Coatings comprising diamond-like carbon compounds are commercially available from Richter Precision, Inc. under the tradename Tribo-kote™. The exterior coating 98 comprising the diamond-like carbon compound, in particular, possesses excellent thermal reflectivity, thermal conductivity, purity, and deposit release properties, which are ideal for the exterior surface 60 of the electrode outside of the contact region 66 and in the chamber 30 because the exterior surface 60 of the electrode 52 outside of the contact region 66 is exposed to the chamber 30 and to the material 22 during deposition on the carrier body 24. In particular, the diamond-like carbon compound typically has a specular reflectance of from 10 to 20% in the far IR wavelengths of from 15 to 30 microns, 25 to 33% in the near IR wavelengths of from 1000 to 2500 nm, and from 10 to 26% in the UV-visible wavelengths of less than 500 nm, as measured with a Lambda 19 spectrophotometer from Perkin Elmer. When used, the diamond-like carbon compound is typically present in the exterior coating 98 in an amount of greater than 95% by weight based on the total weight of the exterior coating 98. More typically, the exterior coating 98 comprises only the diamond-like carbon compound when used. The diamond-like carbon compounds are typically deposited through dynamic coating deposition techniques (as described above), although it is to be appreciated that the instant invention is not limited to deposition of the diamond-like carbon coating through any particular technique.

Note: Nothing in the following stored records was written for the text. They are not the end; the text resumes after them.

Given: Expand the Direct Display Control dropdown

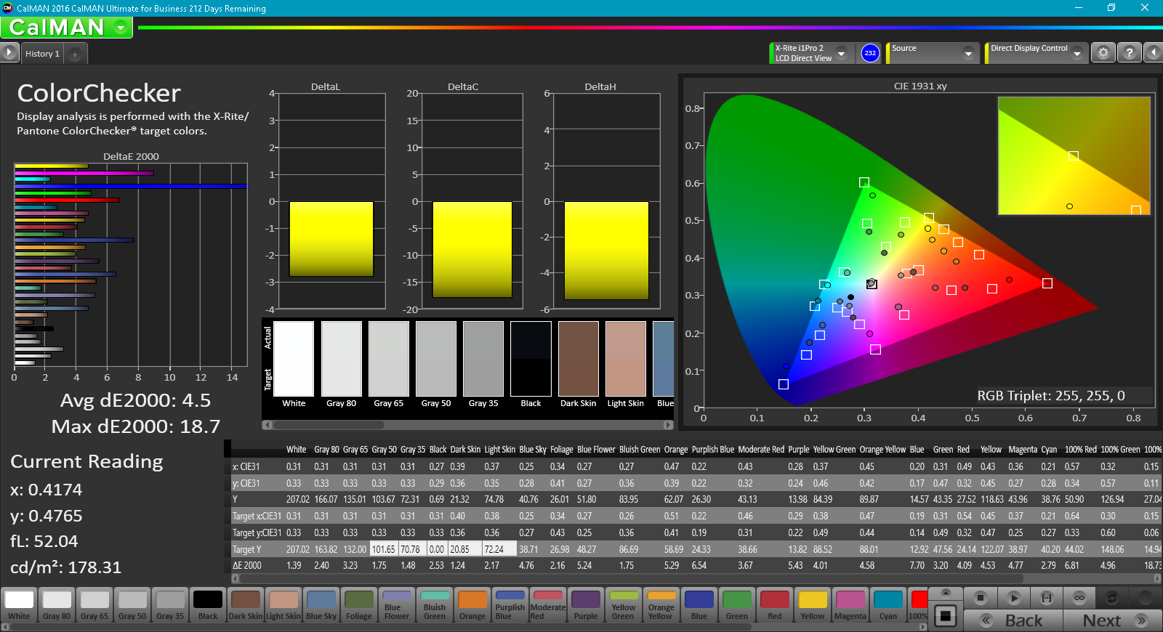Looking at the screenshot, I should 1077,53.
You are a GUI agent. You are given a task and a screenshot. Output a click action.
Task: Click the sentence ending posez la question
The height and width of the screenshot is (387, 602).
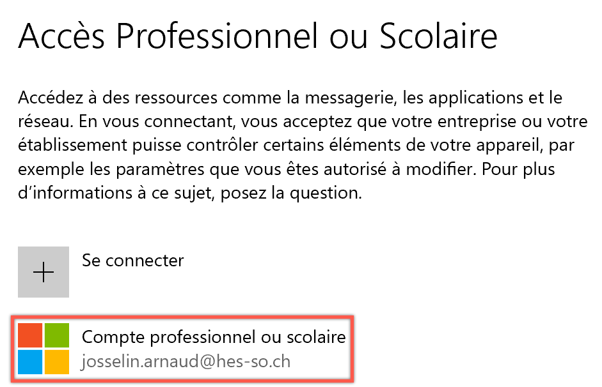coord(190,193)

As an alternative to the diamond-like carbon, titanium oxide is also suitable for the exterior coating 98 outside of the contact region 66. Titanium oxide, although possessing insufficient electrical conductivity to be used alone for the contact region coating 96, has excellent specular reflectivity such that the titanium oxide may be particularly suitable for the exterior coating 98 outside of the contact region 66. In particular, the titanium oxide typically has a specular reflectance of from 58 to 80% in the far IR wavelengths of from 1 to 30 microns, from 5 to 66% in the near IR wavelengths of from 1000 to 1500 nm, from 30 to 66% in the near IR wavelengths of from 1500 to 2500 nm, and from 40 to 65% in the UV-visible wavelengths of less than 500 nm. As such, titanium oxide can provide significant advantages relative to higher spectral reflectance.

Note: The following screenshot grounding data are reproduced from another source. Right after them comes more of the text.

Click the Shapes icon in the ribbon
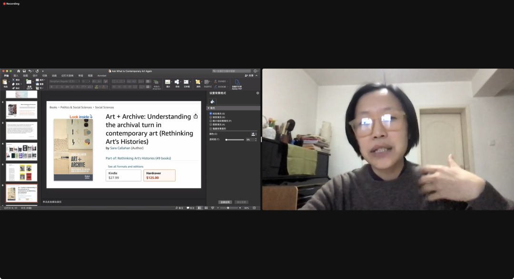Image resolution: width=514 pixels, height=279 pixels. tap(177, 82)
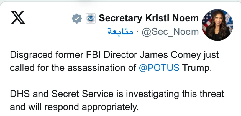Click the phrase "called for the assassination of"

(73, 67)
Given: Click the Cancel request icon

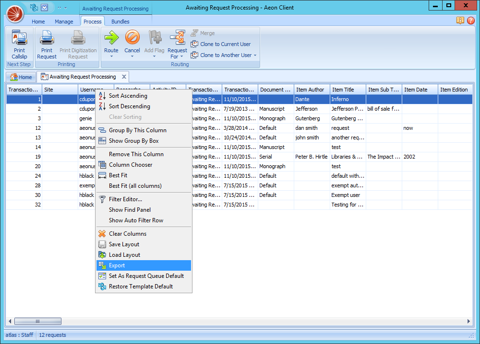Looking at the screenshot, I should [132, 38].
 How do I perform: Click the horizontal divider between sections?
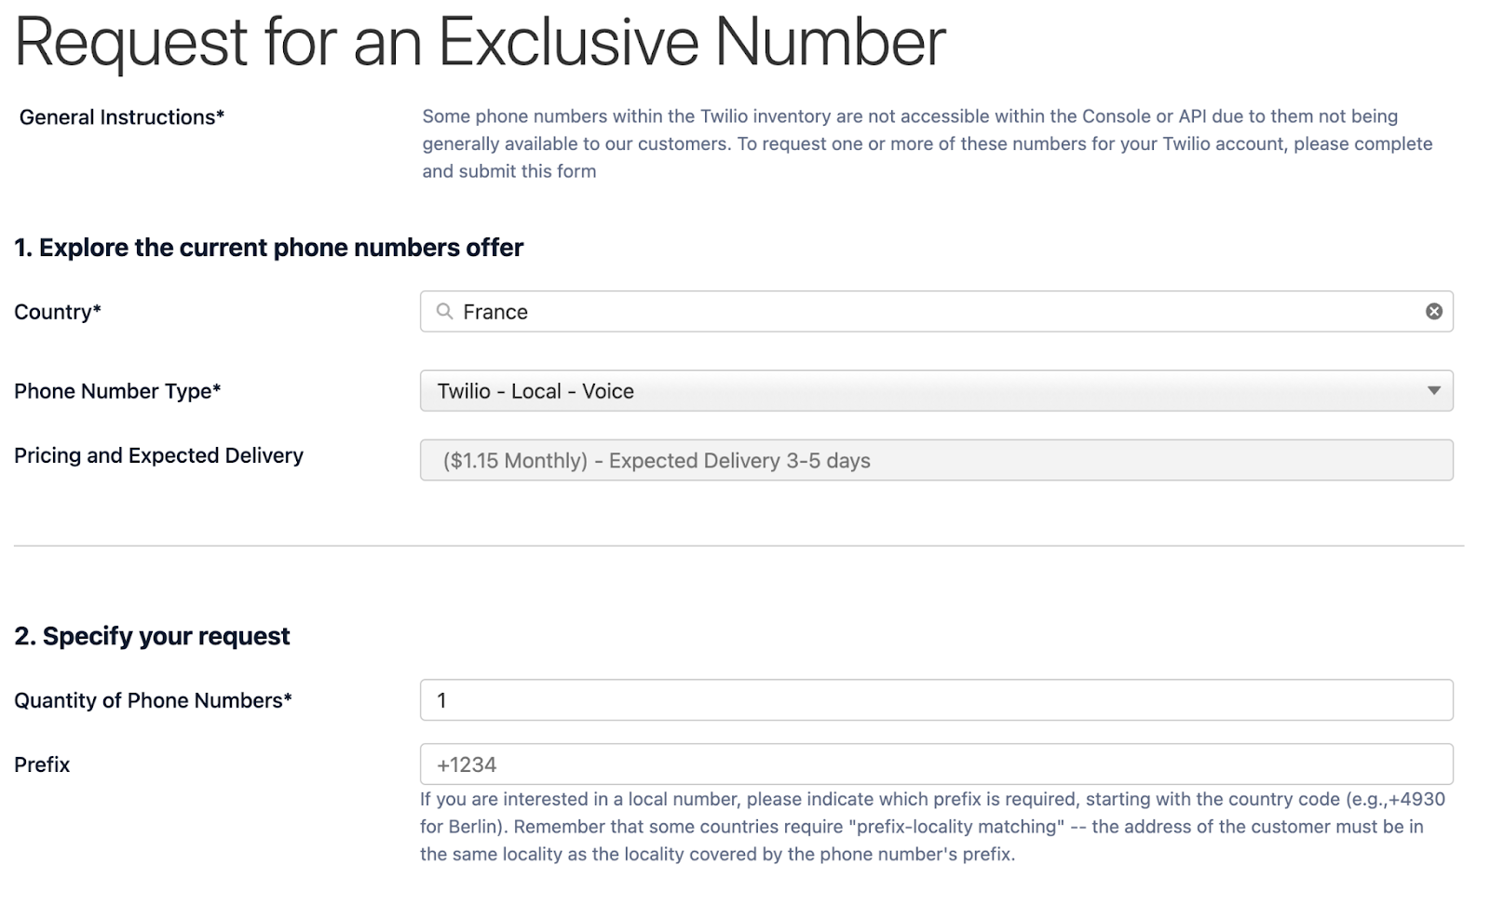(739, 546)
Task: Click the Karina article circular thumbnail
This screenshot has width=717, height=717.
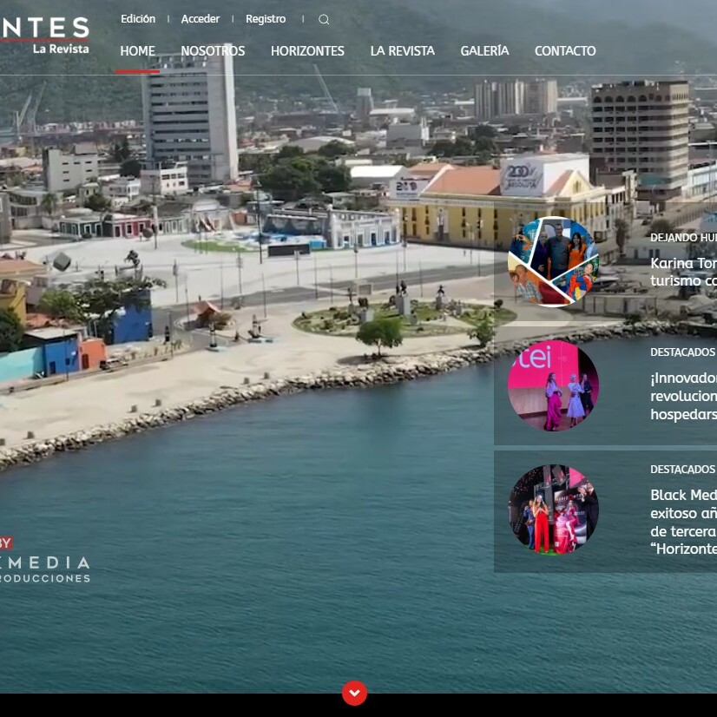Action: [553, 262]
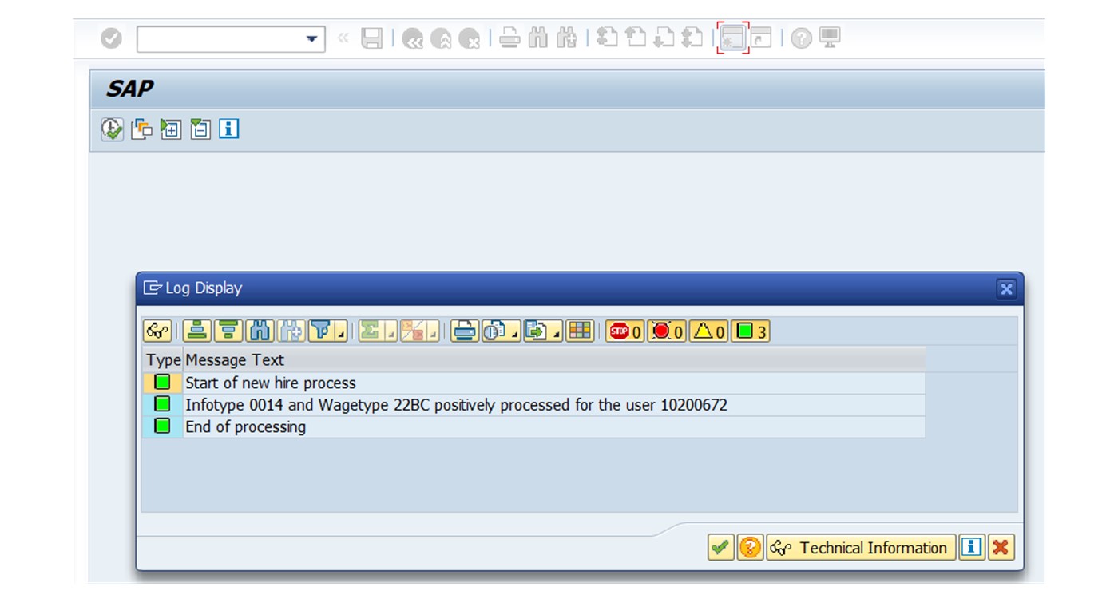Click the blue information icon below SAP title

click(229, 129)
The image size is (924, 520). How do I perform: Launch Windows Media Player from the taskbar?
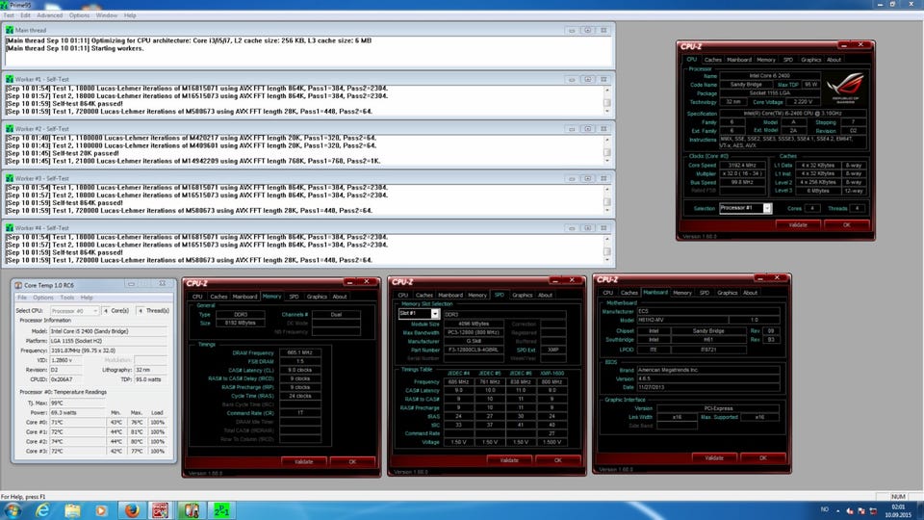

The contact region coating 96, as well as the exterior coating 98 outside of the contact region 66, typically has a thickness of from about 0.1 μm to about 5 μm. While not shown in the Figures, it is to be appreciated that the contact region coating 96 and the exterior coating 98 may comprise multiple individual layers having a common compositional makeup, such as for purposes of achieving higher effective thicknesses of the contact region coating 96 and the exterior coating 98. Further, it is to be appreciated that additional coatings may be disposed over the contact region coating 96 and/or exterior coating 98 without deviating from the scope of the instant invention.

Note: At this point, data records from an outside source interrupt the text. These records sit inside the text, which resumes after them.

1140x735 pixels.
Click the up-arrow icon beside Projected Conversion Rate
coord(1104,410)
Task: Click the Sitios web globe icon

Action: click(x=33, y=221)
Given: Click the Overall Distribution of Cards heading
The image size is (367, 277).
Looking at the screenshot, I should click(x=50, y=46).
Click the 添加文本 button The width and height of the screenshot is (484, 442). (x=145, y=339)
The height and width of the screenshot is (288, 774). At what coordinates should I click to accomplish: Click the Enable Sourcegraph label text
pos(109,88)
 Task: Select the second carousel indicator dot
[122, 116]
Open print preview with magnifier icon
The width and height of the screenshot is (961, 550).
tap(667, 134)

Based upon the above, it is clear that the content of the contact region coating 96 may be different from the exterior coating 98. When the electrode 52 defines the cup 68 with the contact region 66 located within a portion of the cup 68, the exterior coating 98 on a bottom 102 of the cup 68 may be different than the contact region coating 96 on the side walls 104 of the cup 68 due to the fact that electrical conductivity may not be a concern with the bottom 102 of the cup 68. As such, the exterior coating 98 that is disposed on the bottom 102 of the cup 68 may have an electrical conductivity of less than 7×106 Siemens/meter at room temperature and may comprise the diamond-like carbon compound, which has excellent thermal reflectivity, thermal conductivity, purity, and deposit release properties as well as excellent wear resistance. Furthermore, the exterior coating 98 that is disposed on the bottom 102 of the cup 68 having an electrical conductivity of less than 7×106 Siemens/meter at room temperature may effectively prevent arcing between the bottom 102 of the cup 68 and the socket 57 when the socket 57 is not in contact with the bottom 102 of the cup 68.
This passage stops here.